→ **Text to read**
** start **

As originally enacted, par. Third (b) contained a reference to the “circuit court of appeals”. Act June 25, 1948, as amended by act May 24, 1949 substituted “court of appeals” for “circuit court of appeals”.

AMENDMENTS

1934-Act June 21, 1934, amended generally par. First and par. Second, (e) and (f).

SECTION REFERRED TO IN OTHER SECTIONS

This section is referred to in sections 156, 157, 183 of this title.

return to top of page


§ 156. Procedure in changing rates of pay, rules, and working conditions

Carriers and representatives of the employees shall give at least thirty days’ written notice of an intended change in agreements affecting rates of pay, rules, or working conditions, and the time and place for the beginning of conference between the representatives of the parties interested in such intended changes shall be agreed upon within ten days after the receipt of said notice, and said time shall be within the thirty days provided in the notice. In every case where such notice of intended change has been given, or conferences are being held with reference thereto, or the services of the Mediation Board have been requested by either party, or said Board has proffered its services, rates of pay, rules, or working conditions shall not be altered by the carrier until the controversy has been finally acted upon, as required by section 155 of this title, by the Mediation Board, unless a period of ten days has elapsed after termination of conferences without request for or proffer of the services of the Mediation Board.

(May 20, 1926, ch. 347, §6, 44 Stat. 582; June 21, 1934, ch. 691, § 6, 48 Stat. 1197.)

AMENDMENTS

1934-Act June 21, 1934, inserted “in agreements” after “intended change” in text, struck out provision formerly contained in text concerning changes requested by more than one class, and substituted “Mediation Board” for “Board of Mediation” wherever appearing-

WAGE AND SALARY ADJUSTMENTS

Ex. Ord. No. 9299, eff. Feb. 4, 1943, 8 F.R. 1669, provided procedure with respect to wage and salary adjustments for employees subject to this chapter.

SECTION REFERRED TO IN OTHER SECTIONS

This section is referred to in sections 152, 157, 726, 741, 797g, 1346 of this title; title 11 section 1167.

** end **

→ **Your tasks**
• a. Translate this sentence from the statute excerpt into Spanish: "This section is referred to in sections 156, 157, 183 of this title."
• b. Continue the statute excerpt from the point where it ends.
The items that come next are separate material and have no connection to the statute excerpt.

→ **Dataset**
** start **

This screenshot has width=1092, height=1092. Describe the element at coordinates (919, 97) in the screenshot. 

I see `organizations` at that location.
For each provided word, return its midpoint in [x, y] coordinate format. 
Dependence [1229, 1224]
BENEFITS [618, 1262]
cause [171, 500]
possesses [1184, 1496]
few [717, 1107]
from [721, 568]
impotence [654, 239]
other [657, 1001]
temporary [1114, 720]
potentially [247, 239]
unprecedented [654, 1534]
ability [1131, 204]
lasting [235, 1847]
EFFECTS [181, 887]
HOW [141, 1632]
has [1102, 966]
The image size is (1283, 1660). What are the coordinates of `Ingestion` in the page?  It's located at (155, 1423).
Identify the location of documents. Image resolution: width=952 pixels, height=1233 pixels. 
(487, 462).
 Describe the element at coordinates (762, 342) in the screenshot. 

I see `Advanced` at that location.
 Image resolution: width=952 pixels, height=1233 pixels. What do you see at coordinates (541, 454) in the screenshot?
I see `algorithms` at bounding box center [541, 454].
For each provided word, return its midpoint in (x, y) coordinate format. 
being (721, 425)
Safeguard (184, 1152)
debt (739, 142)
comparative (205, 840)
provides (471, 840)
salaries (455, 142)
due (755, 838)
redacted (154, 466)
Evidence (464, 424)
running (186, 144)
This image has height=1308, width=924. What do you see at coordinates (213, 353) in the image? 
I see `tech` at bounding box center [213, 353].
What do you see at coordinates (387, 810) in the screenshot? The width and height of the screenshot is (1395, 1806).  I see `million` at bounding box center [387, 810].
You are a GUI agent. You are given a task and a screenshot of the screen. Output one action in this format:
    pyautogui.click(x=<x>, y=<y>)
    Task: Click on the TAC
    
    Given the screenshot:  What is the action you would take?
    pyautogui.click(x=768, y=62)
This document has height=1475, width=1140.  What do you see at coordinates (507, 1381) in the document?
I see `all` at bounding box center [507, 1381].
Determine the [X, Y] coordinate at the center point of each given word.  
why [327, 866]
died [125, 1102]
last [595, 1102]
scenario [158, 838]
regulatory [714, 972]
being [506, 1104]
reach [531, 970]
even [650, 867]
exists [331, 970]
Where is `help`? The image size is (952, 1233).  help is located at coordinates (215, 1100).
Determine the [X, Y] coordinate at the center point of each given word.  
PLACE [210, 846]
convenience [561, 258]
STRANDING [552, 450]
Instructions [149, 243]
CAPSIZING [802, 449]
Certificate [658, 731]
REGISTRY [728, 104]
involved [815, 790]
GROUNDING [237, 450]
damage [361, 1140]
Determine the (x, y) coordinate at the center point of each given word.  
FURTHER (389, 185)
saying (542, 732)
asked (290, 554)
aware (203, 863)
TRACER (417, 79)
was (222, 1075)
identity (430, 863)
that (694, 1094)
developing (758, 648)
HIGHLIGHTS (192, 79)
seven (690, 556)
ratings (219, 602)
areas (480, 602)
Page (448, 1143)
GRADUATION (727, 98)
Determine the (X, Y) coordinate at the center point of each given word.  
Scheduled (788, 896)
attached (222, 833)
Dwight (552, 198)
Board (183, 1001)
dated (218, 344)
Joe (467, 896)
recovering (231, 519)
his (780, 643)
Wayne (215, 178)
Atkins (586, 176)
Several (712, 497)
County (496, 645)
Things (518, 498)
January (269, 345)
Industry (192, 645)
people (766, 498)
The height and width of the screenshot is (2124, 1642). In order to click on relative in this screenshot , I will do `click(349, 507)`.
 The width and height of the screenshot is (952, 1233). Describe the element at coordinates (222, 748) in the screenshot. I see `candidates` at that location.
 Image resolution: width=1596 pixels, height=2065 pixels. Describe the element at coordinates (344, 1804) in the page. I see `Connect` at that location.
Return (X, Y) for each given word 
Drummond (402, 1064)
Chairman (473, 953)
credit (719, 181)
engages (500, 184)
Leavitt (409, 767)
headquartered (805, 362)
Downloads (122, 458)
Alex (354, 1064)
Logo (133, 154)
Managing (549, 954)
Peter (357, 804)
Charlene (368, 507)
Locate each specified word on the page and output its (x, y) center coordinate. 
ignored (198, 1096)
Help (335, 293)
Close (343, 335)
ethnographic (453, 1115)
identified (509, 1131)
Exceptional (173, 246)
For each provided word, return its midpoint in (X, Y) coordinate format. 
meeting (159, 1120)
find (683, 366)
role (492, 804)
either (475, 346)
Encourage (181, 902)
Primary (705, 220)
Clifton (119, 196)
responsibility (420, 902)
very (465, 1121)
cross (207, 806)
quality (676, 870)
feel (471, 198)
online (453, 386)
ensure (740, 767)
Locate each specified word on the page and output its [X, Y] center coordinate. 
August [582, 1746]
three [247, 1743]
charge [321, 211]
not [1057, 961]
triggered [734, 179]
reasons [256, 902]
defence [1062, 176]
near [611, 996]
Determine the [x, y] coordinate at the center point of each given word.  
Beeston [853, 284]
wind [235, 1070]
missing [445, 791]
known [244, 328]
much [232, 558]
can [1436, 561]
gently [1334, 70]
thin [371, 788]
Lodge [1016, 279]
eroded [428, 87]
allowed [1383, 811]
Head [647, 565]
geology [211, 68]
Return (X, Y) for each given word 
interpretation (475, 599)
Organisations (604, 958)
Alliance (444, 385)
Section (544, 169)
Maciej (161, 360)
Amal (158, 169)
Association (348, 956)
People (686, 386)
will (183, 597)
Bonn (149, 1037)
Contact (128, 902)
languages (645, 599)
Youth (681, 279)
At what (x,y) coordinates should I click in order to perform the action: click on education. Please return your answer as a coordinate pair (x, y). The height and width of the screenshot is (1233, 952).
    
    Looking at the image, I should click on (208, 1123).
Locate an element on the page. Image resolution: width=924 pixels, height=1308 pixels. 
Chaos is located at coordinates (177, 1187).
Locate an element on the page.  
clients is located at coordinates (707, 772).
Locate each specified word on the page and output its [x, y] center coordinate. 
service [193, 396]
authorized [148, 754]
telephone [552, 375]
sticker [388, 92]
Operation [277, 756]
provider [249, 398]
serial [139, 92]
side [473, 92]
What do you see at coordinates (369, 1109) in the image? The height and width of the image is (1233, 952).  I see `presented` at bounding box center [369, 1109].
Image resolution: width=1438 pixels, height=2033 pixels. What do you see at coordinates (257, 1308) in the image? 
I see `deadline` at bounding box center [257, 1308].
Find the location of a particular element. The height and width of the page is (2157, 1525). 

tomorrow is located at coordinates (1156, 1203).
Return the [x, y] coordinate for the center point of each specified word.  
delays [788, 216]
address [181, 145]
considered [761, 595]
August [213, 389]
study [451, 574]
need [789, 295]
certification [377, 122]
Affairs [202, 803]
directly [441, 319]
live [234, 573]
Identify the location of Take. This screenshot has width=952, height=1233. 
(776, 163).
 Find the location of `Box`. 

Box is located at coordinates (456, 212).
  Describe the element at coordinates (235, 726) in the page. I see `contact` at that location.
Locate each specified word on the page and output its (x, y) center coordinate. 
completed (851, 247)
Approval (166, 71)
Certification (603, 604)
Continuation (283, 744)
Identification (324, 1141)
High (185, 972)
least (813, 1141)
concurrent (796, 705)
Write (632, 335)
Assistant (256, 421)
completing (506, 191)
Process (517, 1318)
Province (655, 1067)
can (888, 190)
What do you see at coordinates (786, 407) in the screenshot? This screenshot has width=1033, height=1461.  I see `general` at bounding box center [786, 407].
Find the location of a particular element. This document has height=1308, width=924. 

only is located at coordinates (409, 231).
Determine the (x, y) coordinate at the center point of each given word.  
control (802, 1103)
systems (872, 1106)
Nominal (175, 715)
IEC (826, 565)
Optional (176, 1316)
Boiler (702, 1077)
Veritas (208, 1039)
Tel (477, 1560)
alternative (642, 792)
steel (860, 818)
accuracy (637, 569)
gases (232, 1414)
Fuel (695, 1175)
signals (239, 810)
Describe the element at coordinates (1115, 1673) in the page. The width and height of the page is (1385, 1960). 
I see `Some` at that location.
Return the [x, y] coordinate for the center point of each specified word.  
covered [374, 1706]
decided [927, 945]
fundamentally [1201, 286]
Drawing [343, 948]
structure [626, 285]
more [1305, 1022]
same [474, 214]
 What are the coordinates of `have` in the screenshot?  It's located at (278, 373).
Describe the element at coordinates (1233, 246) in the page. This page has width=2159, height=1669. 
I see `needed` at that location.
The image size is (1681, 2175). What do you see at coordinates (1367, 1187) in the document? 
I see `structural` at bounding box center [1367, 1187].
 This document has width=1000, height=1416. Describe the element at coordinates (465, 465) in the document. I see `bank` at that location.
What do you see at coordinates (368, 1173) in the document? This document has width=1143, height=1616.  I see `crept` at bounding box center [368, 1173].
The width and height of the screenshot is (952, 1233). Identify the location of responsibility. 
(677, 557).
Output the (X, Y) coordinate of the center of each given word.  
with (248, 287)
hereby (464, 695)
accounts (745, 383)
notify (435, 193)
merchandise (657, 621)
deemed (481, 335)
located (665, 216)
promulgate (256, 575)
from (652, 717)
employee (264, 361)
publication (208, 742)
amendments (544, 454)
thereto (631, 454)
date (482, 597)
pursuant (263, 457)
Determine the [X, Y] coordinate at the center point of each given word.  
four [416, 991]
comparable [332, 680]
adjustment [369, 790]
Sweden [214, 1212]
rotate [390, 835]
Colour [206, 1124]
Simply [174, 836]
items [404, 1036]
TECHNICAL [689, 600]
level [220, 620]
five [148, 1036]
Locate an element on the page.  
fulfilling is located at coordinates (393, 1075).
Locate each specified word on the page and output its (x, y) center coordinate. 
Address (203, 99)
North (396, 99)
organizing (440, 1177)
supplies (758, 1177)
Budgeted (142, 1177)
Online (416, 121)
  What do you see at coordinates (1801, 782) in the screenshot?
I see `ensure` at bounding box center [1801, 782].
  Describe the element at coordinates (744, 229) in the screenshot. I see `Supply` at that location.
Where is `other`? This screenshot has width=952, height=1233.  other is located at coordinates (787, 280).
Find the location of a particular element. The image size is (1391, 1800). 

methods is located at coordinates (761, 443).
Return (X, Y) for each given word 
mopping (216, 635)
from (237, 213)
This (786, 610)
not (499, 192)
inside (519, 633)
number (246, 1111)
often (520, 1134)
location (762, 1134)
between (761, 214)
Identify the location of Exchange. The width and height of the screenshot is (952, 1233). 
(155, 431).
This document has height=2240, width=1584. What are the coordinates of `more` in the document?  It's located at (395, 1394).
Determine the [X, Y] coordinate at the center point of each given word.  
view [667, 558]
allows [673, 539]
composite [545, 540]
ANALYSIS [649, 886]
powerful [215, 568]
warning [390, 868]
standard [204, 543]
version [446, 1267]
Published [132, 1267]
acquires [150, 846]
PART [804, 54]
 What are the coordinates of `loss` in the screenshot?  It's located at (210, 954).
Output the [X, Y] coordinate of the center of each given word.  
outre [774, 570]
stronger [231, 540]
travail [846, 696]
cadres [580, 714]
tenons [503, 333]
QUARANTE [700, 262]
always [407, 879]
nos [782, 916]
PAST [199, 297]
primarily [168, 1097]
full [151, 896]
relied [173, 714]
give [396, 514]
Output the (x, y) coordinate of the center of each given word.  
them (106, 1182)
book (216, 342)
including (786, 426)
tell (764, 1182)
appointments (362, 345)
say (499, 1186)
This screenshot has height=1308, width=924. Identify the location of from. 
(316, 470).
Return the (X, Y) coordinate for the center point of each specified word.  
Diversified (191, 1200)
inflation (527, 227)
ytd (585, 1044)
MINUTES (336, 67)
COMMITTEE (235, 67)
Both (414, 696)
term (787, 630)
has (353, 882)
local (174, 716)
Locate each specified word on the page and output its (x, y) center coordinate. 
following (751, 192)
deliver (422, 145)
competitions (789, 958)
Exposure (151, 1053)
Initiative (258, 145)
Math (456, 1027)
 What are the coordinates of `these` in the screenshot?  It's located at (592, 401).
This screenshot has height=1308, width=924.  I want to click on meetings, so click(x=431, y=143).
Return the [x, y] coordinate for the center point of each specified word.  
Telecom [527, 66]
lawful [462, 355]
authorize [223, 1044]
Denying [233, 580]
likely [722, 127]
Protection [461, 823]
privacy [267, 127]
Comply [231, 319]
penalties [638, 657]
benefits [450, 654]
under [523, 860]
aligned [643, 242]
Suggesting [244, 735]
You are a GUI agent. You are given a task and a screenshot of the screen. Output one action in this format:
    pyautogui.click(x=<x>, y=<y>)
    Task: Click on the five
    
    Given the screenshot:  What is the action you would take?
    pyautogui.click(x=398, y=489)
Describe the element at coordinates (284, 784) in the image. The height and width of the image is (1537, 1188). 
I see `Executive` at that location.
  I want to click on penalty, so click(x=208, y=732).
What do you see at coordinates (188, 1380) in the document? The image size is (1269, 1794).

** end **

→ **Responses to the tasks**
• a. Esta sección se menciona en las secciones 156, 157, 183 de este título.

• b.
return to top of page


§ 157. Arbitration

First. Submission of controversy to arbitration

Whenever a controversy shall arise between a carrier or carriers and its or their employees which is not settled either in conference betweeri representatives of the parties or by the appropriate adjustment board or through mediation, in the manner provided in sections 151156 of this title such controversy may, by agreement of the parties to such controversy, be submitted to the arbitration of a board of three (or, if the parties to the controversy so stipulate, of six) persons: Provided, however, That the failure or refusal of either party to submit a controversy to arbitration shall not be construed as a violation of any legal obligation imposed upon such party by the terms of this chapter or otherwise.

Second. Manner of selecting board of arbitration

Such board of arbitration shall be chosen in the following manner:

(a) In the case of a board of three the carrier or carriers and the representatives of the employees, parties respectively to the agreement to arbitrate, shall each name one arbitrator; the two arbitrators thus chosen shall select a third arbitrator. If the arbitrators chosen by the parties shall fail to name the third arbitrator within five days after their first meeting, such third arbitrator shall be named by the Mediation Board.

(b) In the case of a board of six the carrier or carriers and the representatives of the employees, parties respectively to the agreement to arbitrate, shall each name two arbitrators; the four arbitrators thus chosen shall, by a majority vote, select the remaining two arbitrators. If the arbitrators chosen by the parties shall fail to name the two arbitrators within fifteen days after their first meeting, the said two arbitrators, or as many of them as have not been named, shall be named by the Mediation Board.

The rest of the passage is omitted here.